{
"_source": [
"__title"
],
"from": 0,
"size": 3,
"query": {
"match_phrase_prefix": {
"__title": {
"query": "3 foxe"
}
}
}
}
Now that was what I was looking for!
{
"took": 10,
"timed_out": false,
"_shards": {
"total": 33,
"successful": 33,
"skipped": 0,
"failed": 0
},
"hits": {
"total": {
"value": 28,
"relation": "eq"
},
"max_score": 12.053555,
"hits": [
{
"_index": "data",
"_type": "_doc",
"_id": "1a42873cead94f18a31d0b102b4fbdcd",
"_score": 12.053555,
"_source": {
"__title": "3 foxes"
}
},
//omited for brevity
]
}
}
Can we wrap up at this point? Not so soon! As you may recall, our autocomplete functionality uses 3 fields, but we’ve examined only one of them. So how do we combine multiple fields? Since match_phrase_prefix
doesn’t support multiple fields, the first guess was the plain old bool
query.
{
"_source":[
"__title",
"title",
"commonInfo.RealNameShort"
],
"explain":false,
"from":0,
"size":3,
"query":{
"bool":{
"should":[
{
"match_phrase_prefix":{
"__title":{
"query":"3 foxe"
}
}
},
{
"match_phrase_prefix":{
"title":{
"query":"3 foxe"
}
}
},
{
"match_phrase_prefix":{
"commonInfo.RealNameShort":{
"query":"3 foxe"
}
}
}
]
}
}
}
And the result was,
{
"took": 13,
"timed_out": false,
"_shards": {
"total": 33,
"successful": 33,
"skipped": 0,
"failed": 0
},
"hits": {
"total": {
"value": 28,
"relation": "eq"
},
"max_score": 28.880083,
"hits": [
{
"_index": "data",
"_type": "_doc",
"_id": "15e4e503cc1d4284aeb34664cb61c5ae",
"_score": 28.880083,
"_source": {
"__title": "apt 3 foxes",
"commonInfo": {
"RealNameShort": "apt 3 foxes"
},
"title": "apartmetnt 3 foxes"
}
},
{
"_index": "data",
"_type": "_doc",
"_id": "83b2653a851c4ca19d3df0410ab1c41f",
"_score": 26.242756,
"_source": {
"__title": "rest/ 3 foxes",
"commonInfo": {
"RealNameShort": "rest/ 3 foxes"
},
"title": "restaraunt/ 3 foxes"
}
},
{
"_index": "data",
"_type": "_doc",
"_id": "1a42873cead94f18a31d0b102b4fbdcd",
"_score": 23.940828,
"_source": {
"__title": "3 foxes",
"title": "3 completely irrelevant to real name words",
"commonInfo": {
"RealNameShort": "3 foxes"
}
}
}
]
}
}
Huh? What happened? Let’s run the same query with explain":true
to understand. Since the output is huge, I’ll focus only on important parts. In the topmost document, we’ll notice,
"value": 10.268458,
"description": "weight(__title:\"3 (foxe foxes)\" in 1156) [PerFieldSimilarity], result of:",
...
"value": 8.497357,
"description": "weight(title:\"3 foxes\" in 1156) [PerFieldSimilarity], result of:",
...
"value": 10.114267,
"description": "weight(commonInfo.RealNameShort:\"3 (foxes foxe)\" in 1156)

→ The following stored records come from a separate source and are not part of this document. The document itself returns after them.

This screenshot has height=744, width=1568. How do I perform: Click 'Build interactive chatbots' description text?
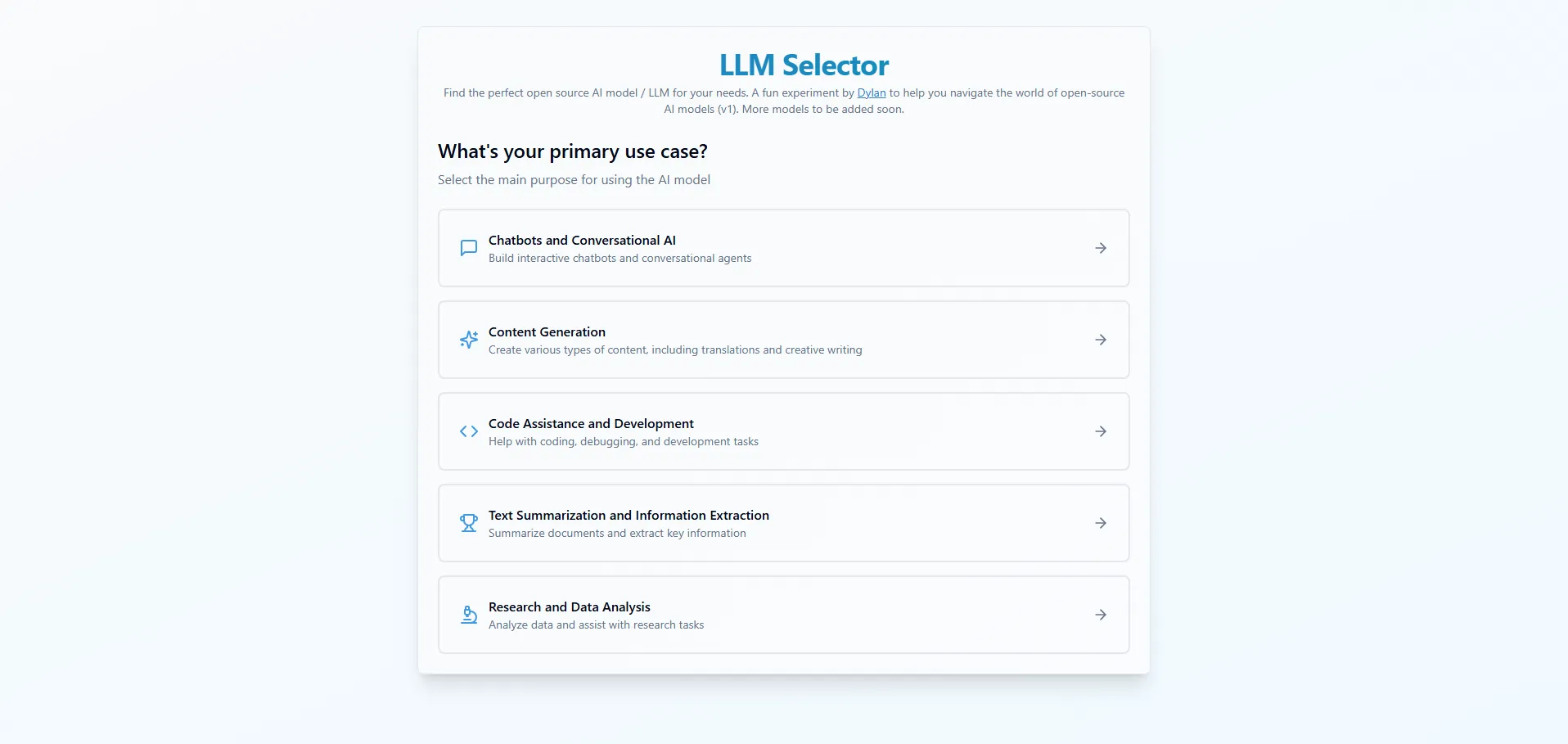pos(620,259)
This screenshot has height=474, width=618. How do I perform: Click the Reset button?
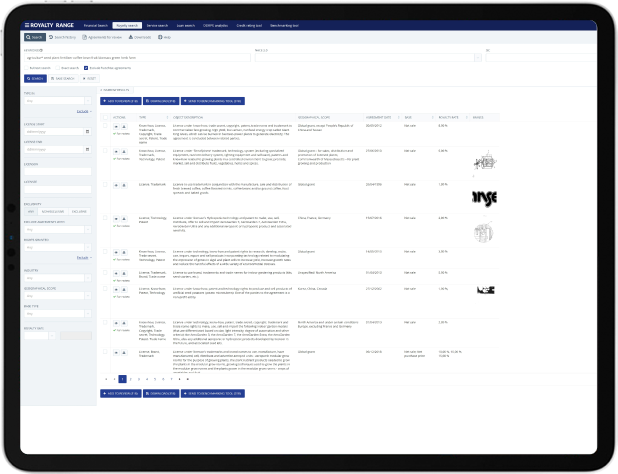click(89, 76)
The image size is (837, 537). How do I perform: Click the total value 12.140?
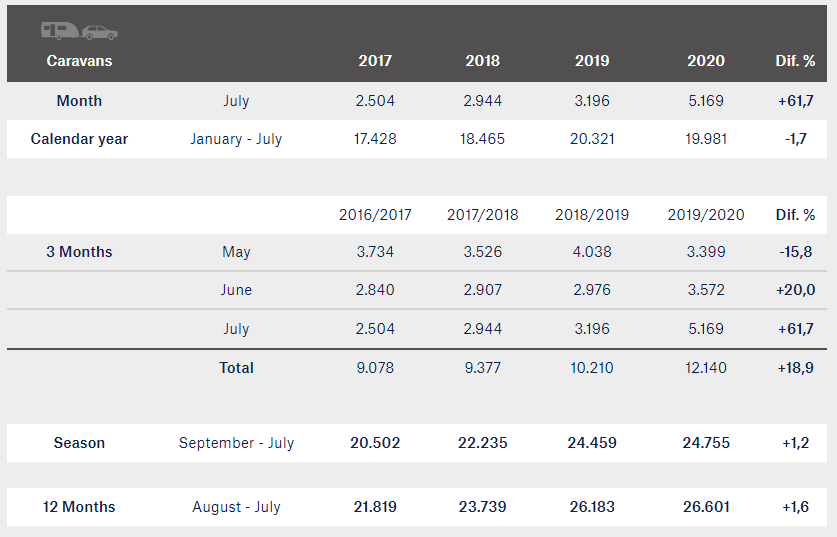(706, 368)
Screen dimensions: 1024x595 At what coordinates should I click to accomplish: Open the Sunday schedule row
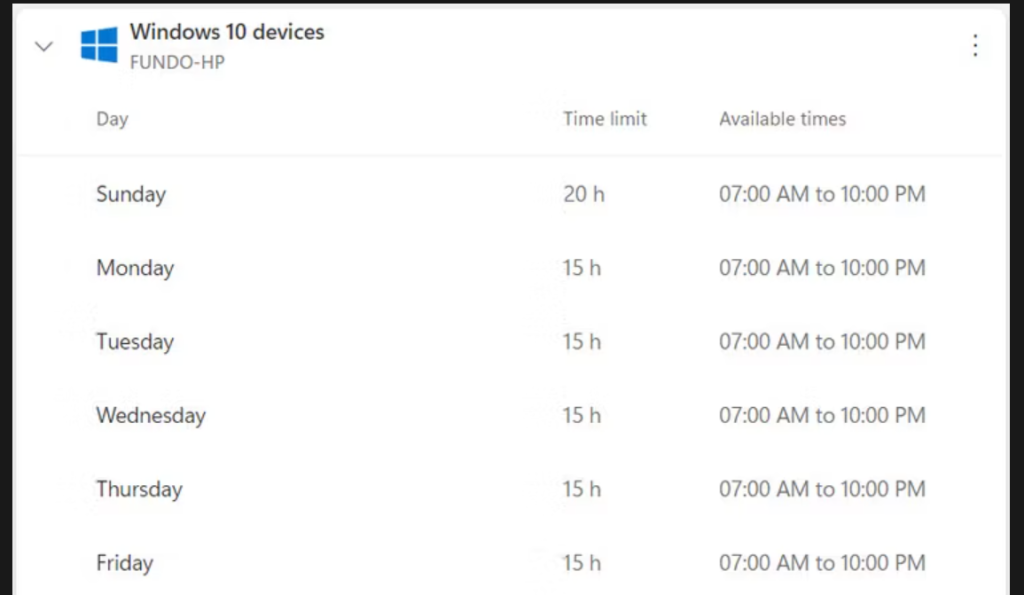point(131,194)
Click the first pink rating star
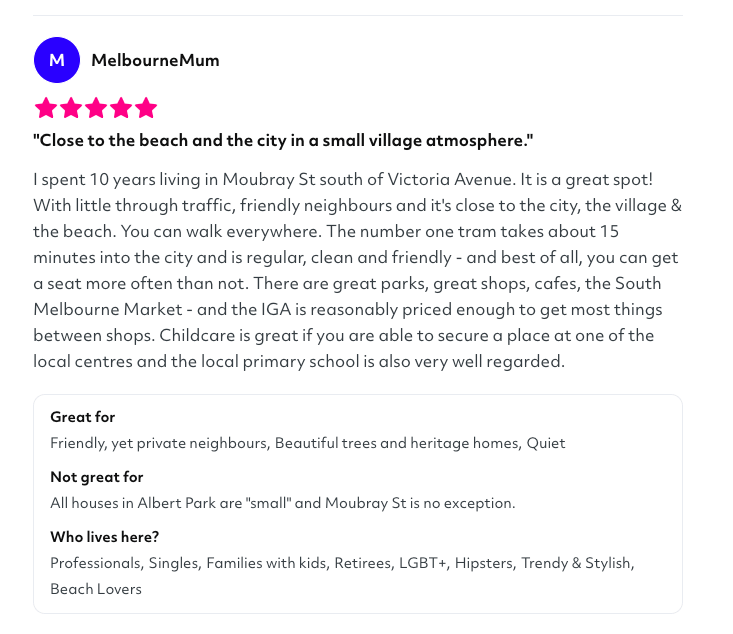This screenshot has height=634, width=733. pos(45,108)
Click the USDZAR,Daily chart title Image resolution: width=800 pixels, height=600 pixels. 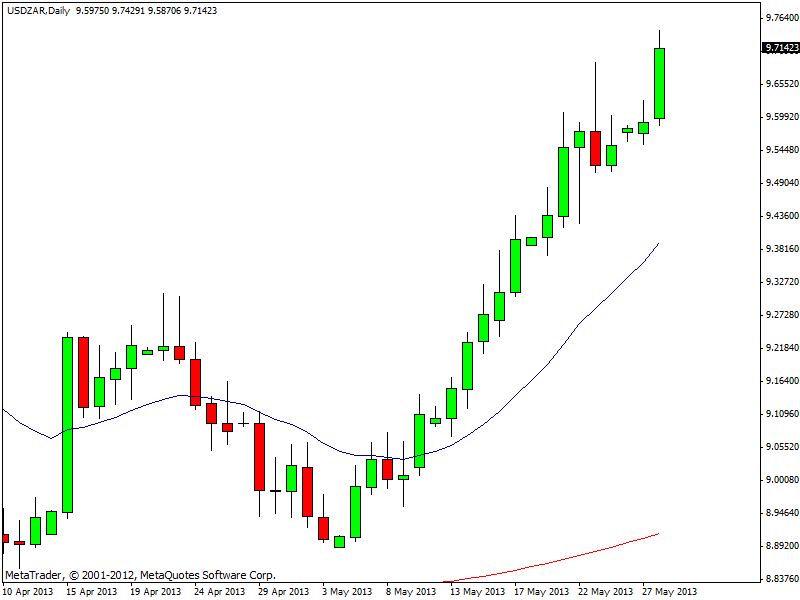pos(36,10)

[PerFieldSimilarity], result of:",
And here’s the document we expect to be the topmost,
"value": 12.053555,
"description": "weight(__title:\"3 (foxe foxes)\" in 1180) [PerFieldSimilarity], result of:",
...
"value": 11.887274,
"description": "weight(commonInfo.RealNameShort:\"3 (foxes foxe)\" in 1180)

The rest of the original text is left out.